One clever entrepreneur thought to offer EVTONES, a website where he hopes future car buyers will purchase and download various "car tones" into their cars, as we do today with ringtones on our mobile phones. His site was based on some risky assumptions:
  • people will want to customize their car's noise
  • automakers will make such a system "open" to modifications (UNLIKELY)
  • safety authorities will allow changes (NOT)
  • the liability aspects of making changes will not be overwhelming (THEY WILL)
By the way, it's worth saying that this is not strictly an electric car issue, it applies to hybrids and to quiet internal-combustion vehicles too.

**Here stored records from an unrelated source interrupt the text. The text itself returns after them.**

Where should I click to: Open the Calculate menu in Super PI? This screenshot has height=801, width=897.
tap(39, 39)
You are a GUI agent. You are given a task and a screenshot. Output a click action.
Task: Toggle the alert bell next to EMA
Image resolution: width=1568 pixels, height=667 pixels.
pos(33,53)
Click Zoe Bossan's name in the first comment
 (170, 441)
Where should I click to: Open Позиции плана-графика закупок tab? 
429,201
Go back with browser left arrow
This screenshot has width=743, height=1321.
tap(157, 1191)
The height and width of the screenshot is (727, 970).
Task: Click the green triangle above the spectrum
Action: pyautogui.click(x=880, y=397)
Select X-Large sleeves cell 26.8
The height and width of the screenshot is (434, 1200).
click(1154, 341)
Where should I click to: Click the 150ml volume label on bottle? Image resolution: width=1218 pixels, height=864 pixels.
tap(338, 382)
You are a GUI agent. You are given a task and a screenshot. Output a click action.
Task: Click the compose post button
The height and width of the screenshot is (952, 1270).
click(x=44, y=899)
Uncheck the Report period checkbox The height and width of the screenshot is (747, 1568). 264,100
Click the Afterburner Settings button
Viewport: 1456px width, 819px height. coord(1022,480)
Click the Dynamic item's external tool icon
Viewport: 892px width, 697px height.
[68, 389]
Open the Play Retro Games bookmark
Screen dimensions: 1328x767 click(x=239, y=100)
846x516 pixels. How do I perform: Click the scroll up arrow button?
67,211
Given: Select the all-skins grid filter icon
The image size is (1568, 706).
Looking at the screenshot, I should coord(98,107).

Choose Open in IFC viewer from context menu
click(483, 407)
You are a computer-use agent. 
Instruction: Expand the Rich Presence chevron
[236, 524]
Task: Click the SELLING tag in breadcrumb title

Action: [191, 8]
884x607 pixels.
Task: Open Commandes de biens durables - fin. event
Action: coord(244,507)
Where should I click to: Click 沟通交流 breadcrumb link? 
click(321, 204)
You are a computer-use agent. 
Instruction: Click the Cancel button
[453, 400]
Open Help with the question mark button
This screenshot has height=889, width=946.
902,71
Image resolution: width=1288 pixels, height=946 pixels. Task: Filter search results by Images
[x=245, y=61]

What does this have to do with math? Sound. Volume. Frequency. Direction. Degrees of peripheral vision. Peripheral hearing. Money. Meeting Deadlines. All involve math.
  • Hyundai delayed their hybrid in the US to take out a switch allowing owners to silence the noise, in response to a US law.
  • Nissan delayed their Leaf electric in the UK to put in a switch allowing owners to silence its noise, in response to a UK law.
If you want to read more about it:

Wikipedia article on vehicle warning sounds

The Pedestrian Safety Enhancement Act of 2010 Click the link and download the pdf file.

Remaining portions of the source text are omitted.